Kamala Harris Calls for ‘Immediate Cease-Fire’

Kamala Harris Calls for ‘Immediate Cease-Fire’

Vice President Kamala Harris on Sunday called for an “immediate cease-fire” in Gaza, saying that Hamas should agree to the six-week pause currently on the table and that Israel should increase the flow of aid into the besieged enclave amid a humanitarian crisis.

Ms. Harris’s remarks, delivered in Selma, Ala., bolstered a recent push by the president for an agreement and came a day before she was to meet with a top Israeli cabinet official involved in war planning, Benny Gantz. Her tone, sharper and more urgent than President Biden’s in recent days, showed the White House’s building frustration with Israel. Last month the president called Israel’s response to the Oct. 7 Hamas-led attack “over the top.”

Ms. Harris assailed the dire conditions in Gaza a “humanitarian catastrophe,” her most forceful assessment to date of the Middle East conflict, which has killed more than 30,000 Palestinians, according to Gazan health authorities, and put the enclave on the brink of famine.

“What we are seeing every day in Gaza is devastating,” Ms. Harris said. “We have seen reports of families eating leaves or animal feed. Women giving birth to malnourished babies with little or no medical care. And children dying from malnutrition and dehydration. As I have said many times, too many innocent Palestinians have been killed.”

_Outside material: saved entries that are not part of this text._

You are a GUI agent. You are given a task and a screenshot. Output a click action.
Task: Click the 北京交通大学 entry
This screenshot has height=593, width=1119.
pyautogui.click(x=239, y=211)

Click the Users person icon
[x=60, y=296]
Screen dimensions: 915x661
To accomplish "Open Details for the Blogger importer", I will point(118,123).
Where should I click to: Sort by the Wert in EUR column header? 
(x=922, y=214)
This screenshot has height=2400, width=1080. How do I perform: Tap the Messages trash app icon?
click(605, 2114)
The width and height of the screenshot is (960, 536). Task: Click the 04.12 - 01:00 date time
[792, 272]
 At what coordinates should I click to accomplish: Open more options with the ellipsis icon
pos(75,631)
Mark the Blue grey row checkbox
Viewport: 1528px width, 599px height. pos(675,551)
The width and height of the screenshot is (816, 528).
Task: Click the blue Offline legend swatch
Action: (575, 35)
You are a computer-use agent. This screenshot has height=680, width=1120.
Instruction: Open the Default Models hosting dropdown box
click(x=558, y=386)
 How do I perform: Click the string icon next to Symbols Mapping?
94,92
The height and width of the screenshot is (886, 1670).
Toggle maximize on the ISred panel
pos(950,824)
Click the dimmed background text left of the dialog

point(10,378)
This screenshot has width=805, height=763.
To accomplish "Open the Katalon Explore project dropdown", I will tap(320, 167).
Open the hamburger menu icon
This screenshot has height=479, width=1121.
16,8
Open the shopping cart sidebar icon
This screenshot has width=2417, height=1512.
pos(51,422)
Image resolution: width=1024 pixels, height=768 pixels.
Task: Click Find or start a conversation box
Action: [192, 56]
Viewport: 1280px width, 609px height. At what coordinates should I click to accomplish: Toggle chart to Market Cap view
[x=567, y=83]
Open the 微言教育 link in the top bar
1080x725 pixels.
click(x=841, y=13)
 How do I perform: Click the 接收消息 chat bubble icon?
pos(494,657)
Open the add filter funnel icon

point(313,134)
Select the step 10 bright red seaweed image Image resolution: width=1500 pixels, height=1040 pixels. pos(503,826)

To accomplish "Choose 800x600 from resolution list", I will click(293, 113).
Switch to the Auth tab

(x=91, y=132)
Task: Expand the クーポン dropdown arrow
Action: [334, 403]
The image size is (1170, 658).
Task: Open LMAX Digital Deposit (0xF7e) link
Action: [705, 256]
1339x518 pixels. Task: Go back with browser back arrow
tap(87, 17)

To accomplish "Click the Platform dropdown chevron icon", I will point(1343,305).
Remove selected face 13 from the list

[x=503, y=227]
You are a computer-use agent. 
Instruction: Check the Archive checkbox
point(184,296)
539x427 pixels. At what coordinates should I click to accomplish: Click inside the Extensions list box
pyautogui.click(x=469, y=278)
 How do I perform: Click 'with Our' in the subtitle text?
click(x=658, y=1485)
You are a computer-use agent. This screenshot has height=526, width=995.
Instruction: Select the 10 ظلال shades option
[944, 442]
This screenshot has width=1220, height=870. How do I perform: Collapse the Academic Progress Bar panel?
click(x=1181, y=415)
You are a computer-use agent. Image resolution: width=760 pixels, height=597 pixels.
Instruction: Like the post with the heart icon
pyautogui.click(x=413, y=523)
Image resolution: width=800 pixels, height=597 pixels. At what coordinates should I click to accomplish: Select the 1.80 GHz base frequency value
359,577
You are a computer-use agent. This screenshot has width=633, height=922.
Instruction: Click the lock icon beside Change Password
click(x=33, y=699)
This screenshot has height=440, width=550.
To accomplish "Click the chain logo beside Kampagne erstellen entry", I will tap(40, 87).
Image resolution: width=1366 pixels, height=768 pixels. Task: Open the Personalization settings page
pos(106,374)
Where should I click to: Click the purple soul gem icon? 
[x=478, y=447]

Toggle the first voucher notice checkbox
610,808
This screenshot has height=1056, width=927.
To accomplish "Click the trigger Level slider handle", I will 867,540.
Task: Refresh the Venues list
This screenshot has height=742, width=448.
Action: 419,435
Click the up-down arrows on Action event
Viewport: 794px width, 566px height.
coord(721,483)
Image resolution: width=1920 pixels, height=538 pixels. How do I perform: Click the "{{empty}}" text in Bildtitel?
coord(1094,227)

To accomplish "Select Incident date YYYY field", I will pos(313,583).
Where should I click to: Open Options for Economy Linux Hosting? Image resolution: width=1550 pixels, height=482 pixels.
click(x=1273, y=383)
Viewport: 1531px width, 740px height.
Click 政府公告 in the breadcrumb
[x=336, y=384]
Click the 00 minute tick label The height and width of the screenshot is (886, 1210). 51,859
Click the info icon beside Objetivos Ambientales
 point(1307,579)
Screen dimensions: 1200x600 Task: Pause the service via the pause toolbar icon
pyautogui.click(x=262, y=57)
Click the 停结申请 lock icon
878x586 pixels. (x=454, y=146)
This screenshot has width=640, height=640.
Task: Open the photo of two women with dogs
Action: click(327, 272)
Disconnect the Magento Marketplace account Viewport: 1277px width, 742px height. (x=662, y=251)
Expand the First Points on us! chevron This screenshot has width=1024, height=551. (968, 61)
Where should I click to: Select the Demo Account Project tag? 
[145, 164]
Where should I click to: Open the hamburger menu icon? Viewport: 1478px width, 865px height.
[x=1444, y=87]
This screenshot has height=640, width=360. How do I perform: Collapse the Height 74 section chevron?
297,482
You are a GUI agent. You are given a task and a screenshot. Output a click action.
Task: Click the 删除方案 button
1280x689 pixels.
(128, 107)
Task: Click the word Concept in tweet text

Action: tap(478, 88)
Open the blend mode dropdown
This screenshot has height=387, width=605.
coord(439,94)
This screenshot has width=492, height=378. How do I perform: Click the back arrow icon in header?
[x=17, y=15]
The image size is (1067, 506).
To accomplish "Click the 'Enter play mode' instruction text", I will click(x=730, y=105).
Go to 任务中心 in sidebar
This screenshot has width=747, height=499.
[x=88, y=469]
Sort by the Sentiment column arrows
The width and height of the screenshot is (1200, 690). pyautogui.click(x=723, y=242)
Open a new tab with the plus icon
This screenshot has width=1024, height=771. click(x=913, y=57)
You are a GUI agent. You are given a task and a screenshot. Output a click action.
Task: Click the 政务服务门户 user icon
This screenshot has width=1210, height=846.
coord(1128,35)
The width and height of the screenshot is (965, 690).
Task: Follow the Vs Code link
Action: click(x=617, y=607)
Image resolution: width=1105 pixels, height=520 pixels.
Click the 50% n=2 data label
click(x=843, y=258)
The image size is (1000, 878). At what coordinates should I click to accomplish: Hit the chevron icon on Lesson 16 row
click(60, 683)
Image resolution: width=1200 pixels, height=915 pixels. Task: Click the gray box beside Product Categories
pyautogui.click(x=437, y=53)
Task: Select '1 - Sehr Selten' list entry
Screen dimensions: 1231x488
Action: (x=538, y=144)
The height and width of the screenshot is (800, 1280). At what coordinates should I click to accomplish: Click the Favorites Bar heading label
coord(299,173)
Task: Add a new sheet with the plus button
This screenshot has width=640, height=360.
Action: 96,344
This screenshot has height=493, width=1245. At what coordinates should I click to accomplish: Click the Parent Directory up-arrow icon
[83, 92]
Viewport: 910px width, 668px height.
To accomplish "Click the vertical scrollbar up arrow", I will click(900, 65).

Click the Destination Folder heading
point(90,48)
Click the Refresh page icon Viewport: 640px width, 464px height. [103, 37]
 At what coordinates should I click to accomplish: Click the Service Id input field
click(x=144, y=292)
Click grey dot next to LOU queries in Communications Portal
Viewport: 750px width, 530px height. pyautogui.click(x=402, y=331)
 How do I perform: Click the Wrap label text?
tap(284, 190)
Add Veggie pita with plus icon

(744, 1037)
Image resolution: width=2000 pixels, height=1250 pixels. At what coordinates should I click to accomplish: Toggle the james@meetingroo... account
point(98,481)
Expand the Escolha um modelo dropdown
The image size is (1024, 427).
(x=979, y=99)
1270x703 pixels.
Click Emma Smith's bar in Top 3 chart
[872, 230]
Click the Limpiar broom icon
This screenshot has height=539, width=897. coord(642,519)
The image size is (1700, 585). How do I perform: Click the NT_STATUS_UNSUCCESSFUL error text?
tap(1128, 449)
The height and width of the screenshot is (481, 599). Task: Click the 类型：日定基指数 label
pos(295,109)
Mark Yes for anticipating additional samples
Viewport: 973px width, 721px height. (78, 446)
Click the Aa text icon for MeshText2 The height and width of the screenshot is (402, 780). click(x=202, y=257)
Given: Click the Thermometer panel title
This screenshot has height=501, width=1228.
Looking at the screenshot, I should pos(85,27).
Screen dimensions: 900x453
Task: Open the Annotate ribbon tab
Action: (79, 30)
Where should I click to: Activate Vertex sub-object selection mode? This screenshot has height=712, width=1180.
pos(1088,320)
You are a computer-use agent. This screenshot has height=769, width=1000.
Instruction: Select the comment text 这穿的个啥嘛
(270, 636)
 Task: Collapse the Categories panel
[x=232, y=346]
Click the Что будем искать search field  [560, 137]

She added: “Given the immense scale of suffering in Gaza, there must be an immediate cease-fire.”

President Biden has been pushing for a deal between Hamas and Israel that would allow for the release of hostages and a temporary cease-fire by Ramadan, the Muslim holy month that starts around March 10. U.S. officials said that Israel has “more or less accepted” terms of the deal, but Hamas has yet to agree to it.

Ms. Harris reiterated that United States’ support for Israel’s right to defend itself against the ongoing threat by Hamas, which she said had no regard for innocent life in Israel or in Gaza. Ms. Harris called Hamas a “brutal terrorist organization,” that should be eliminated.

“Hamas claims it wants a ceasefire,” she said. “Well, there is a deal on the table.”

Ms. Harris’s remarks also comes as the political consequences of the Biden administration’s unwavering support for Israel begin to come into sharper focus. While President Biden has increasingly criticized Israel’s response to the Oct. 7 Hamas-led attack, his rejection of calls for a cease-fire and a series of missteps in showing a lack of empathy for Palestinians has divided the Democratic Party, and alienated key constituents, including Black, young, and Arab voters.

Opponents of the war and Palestinian supporters have followed Mr. Biden to events across the country protesting his support of the war, and prominent Black faith leaders have called on the administration to halt financial assistance for Israel’s war in Gaza supports, alleging that it amounted to “mass genocide.”

And in perhaps the most glaring warning sign to date, more than 100,000 Arab voters voting “uncommitted” in Michigan’s primary — a preview of what could unfold in other key swing states that helped elect Mr. Biden in 2020.

Ms. Harris, who has pushed the administration to express more sympathy for Palestinians, drew applause during parts of her remarks on Gaza. Ms. Harris continued her remarks commemorating the day in March 1965 when Black Americans were violently beaten by white law enforcement officers on the Edmund Pettus Bridge for marching for their right to vote. The event was widely credited with galvanizing support of the Voting Rights Act of 1965, which passed five months later.

Ms. Harris condemned a violent scene that unfolded in Gaza on Thursday, when more than 100 Gazans desperate for food descended on an aid convoy and were met with what Ms. Harris called “chaos and gunfire,” after Israel opened fire on a crowd.

“People in Gaza are starving,” Ms. Harris said. “The conditions are inhumane. And our common humanity compels us to act.”

Ms. Harris said on Sunday that Israel must do more to allow for the flow of aid into Gaza, including opening borders, lifting any unnecessary restrictions on aid deliveries and restoring services to Gaza.

Israeli and Palestinian officials and witnesses have offered different accounts of the chaos, with Israeli officials blaming the crush of the crowd for most of the deaths, while witnesses described extensive gunfire by Israeli forces.

“The Israeli government must do more to significantly increase the flow of aid,” she said. “No excuses.”